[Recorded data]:
★ ★ ★

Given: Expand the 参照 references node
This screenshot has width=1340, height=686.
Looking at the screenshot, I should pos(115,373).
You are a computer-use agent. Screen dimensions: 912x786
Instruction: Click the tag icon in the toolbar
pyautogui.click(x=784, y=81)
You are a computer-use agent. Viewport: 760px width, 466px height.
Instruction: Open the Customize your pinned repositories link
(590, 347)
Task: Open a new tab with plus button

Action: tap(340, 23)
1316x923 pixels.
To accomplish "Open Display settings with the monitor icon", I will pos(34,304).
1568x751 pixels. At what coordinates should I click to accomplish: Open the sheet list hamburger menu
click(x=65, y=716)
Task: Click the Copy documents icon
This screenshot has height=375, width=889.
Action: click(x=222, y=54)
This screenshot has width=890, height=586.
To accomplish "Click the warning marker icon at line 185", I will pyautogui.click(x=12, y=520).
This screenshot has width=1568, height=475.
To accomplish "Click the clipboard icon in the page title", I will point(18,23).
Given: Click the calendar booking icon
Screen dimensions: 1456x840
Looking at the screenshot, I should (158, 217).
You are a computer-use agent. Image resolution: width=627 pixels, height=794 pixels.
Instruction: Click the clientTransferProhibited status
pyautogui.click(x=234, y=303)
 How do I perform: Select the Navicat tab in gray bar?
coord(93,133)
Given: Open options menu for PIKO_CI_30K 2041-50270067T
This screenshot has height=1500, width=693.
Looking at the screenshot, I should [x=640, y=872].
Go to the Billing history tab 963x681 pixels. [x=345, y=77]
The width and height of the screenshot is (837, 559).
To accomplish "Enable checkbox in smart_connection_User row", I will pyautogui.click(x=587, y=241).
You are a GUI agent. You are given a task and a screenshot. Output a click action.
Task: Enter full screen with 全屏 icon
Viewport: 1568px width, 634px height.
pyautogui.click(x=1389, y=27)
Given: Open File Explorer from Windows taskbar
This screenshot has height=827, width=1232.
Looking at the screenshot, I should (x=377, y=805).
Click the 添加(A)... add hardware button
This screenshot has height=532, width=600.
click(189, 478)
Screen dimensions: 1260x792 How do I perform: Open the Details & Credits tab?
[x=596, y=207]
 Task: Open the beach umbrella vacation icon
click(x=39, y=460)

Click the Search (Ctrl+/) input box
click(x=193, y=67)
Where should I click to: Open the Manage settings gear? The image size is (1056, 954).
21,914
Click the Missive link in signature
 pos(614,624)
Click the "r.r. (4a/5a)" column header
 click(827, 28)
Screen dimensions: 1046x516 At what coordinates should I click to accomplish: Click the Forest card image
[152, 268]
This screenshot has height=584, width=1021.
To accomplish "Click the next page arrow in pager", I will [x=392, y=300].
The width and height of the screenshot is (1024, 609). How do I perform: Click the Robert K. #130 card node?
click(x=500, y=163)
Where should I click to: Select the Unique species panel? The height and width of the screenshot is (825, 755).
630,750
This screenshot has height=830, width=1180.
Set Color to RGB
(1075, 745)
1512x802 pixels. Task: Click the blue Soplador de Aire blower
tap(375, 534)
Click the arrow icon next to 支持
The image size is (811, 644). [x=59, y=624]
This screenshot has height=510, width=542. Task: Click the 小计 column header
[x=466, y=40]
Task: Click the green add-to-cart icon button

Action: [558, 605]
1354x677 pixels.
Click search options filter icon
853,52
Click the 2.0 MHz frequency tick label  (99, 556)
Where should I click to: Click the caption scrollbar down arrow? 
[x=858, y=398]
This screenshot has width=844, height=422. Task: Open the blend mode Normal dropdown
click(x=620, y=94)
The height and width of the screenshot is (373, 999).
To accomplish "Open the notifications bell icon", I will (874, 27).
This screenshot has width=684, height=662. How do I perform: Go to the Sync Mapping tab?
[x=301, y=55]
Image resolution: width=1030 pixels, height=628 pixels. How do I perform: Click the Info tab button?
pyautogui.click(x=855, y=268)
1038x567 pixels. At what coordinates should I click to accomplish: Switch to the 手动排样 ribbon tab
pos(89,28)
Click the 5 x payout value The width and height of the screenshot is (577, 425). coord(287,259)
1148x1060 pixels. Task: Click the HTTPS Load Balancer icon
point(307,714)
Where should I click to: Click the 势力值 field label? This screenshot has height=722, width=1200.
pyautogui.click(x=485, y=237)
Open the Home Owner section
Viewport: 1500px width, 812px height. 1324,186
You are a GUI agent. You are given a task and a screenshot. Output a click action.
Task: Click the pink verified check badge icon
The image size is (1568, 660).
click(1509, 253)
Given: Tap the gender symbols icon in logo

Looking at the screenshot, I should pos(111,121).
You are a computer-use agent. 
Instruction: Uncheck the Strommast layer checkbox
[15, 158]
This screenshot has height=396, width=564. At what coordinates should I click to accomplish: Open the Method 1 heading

★ ★ ★

[TASK STATEMENT]: The whole set of records needs to be written out exactly.

[RESULT OF THE TASK]:
Given: Expand the 参照 references node
This screenshot has width=1340, height=686.
Looking at the screenshot, I should pos(115,373).
You are a computer-use agent. Screen dimensions: 912x786
Instruction: Click the tag icon in the toolbar
pyautogui.click(x=784, y=81)
You are a computer-use agent. Viewport: 760px width, 466px height.
Instruction: Open the Customize your pinned repositories link
(590, 347)
Task: Open a new tab with plus button

Action: tap(340, 23)
1316x923 pixels.
To accomplish "Open Display settings with the monitor icon", I will pos(34,304).
1568x751 pixels. At what coordinates should I click to accomplish: Open the sheet list hamburger menu
click(x=65, y=716)
Task: Click the Copy documents icon
This screenshot has height=375, width=889.
Action: click(x=222, y=54)
This screenshot has width=890, height=586.
To accomplish "Click the warning marker icon at line 185", I will pyautogui.click(x=12, y=520).
This screenshot has width=1568, height=475.
To accomplish "Click the clipboard icon in the page title", I will point(18,23).
Given: Click the calendar booking icon
Screen dimensions: 1456x840
Looking at the screenshot, I should (158, 217).
You are a computer-use agent. Image resolution: width=627 pixels, height=794 pixels.
Instruction: Click the clientTransferProhibited status
pyautogui.click(x=234, y=303)
 How do I perform: Select the Navicat tab in gray bar?
coord(93,133)
Given: Open options menu for PIKO_CI_30K 2041-50270067T
This screenshot has height=1500, width=693.
Looking at the screenshot, I should [x=640, y=872].
Go to the Billing history tab 963x681 pixels. [x=345, y=77]
The width and height of the screenshot is (837, 559).
To accomplish "Enable checkbox in smart_connection_User row", I will pyautogui.click(x=587, y=241).
You are a GUI agent. You are given a task and a screenshot. Output a click action.
Task: Enter full screen with 全屏 icon
Viewport: 1568px width, 634px height.
pyautogui.click(x=1389, y=27)
Given: Open File Explorer from Windows taskbar
This screenshot has height=827, width=1232.
Looking at the screenshot, I should (x=377, y=805).
Click the 添加(A)... add hardware button
This screenshot has height=532, width=600.
click(189, 478)
Screen dimensions: 1260x792 How do I perform: Open the Details & Credits tab?
[x=596, y=207]
 Task: Open the beach umbrella vacation icon
click(x=39, y=460)

Click the Search (Ctrl+/) input box
click(x=193, y=67)
Where should I click to: Open the Manage settings gear? The image size is (1056, 954).
21,914
Click the Missive link in signature
 pos(614,624)
Click the "r.r. (4a/5a)" column header
 click(827, 28)
Screen dimensions: 1046x516 At what coordinates should I click to accomplish: Click the Forest card image
[152, 268]
This screenshot has height=584, width=1021.
To accomplish "Click the next page arrow in pager", I will [x=392, y=300].
The width and height of the screenshot is (1024, 609). How do I perform: Click the Robert K. #130 card node?
click(x=500, y=163)
Where should I click to: Select the Unique species panel? The height and width of the screenshot is (825, 755).
630,750
This screenshot has height=830, width=1180.
Set Color to RGB
(1075, 745)
1512x802 pixels. Task: Click the blue Soplador de Aire blower
tap(375, 534)
Click the arrow icon next to 支持
The image size is (811, 644). [x=59, y=624]
This screenshot has height=510, width=542. Task: Click the 小计 column header
[x=466, y=40]
Task: Click the green add-to-cart icon button

Action: [558, 605]
1354x677 pixels.
Click search options filter icon
853,52
Click the 2.0 MHz frequency tick label  (99, 556)
Where should I click to: Click the caption scrollbar down arrow? 
[x=858, y=398]
This screenshot has width=844, height=422. Task: Open the blend mode Normal dropdown
click(x=620, y=94)
The height and width of the screenshot is (373, 999).
To accomplish "Open the notifications bell icon", I will (874, 27).
This screenshot has width=684, height=662. How do I perform: Go to the Sync Mapping tab?
[x=301, y=55]
Image resolution: width=1030 pixels, height=628 pixels. How do I perform: Click the Info tab button?
pyautogui.click(x=855, y=268)
1038x567 pixels. At what coordinates should I click to accomplish: Switch to the 手动排样 ribbon tab
pos(89,28)
Click the 5 x payout value The width and height of the screenshot is (577, 425). coord(287,259)
1148x1060 pixels. Task: Click the HTTPS Load Balancer icon
point(307,714)
Where should I click to: Click the 势力值 field label? This screenshot has height=722, width=1200.
pyautogui.click(x=485, y=237)
Open the Home Owner section
Viewport: 1500px width, 812px height. 1324,186
You are a GUI agent. You are given a task and a screenshot. Output a click action.
Task: Click the pink verified check badge icon
The image size is (1568, 660).
click(1509, 253)
Given: Tap the gender symbols icon in logo

Looking at the screenshot, I should pos(111,121).
You are a computer-use agent. 
Instruction: Uncheck the Strommast layer checkbox
[15, 158]
This screenshot has height=396, width=564. At what coordinates should I click to accomplish: Open the Method 1 heading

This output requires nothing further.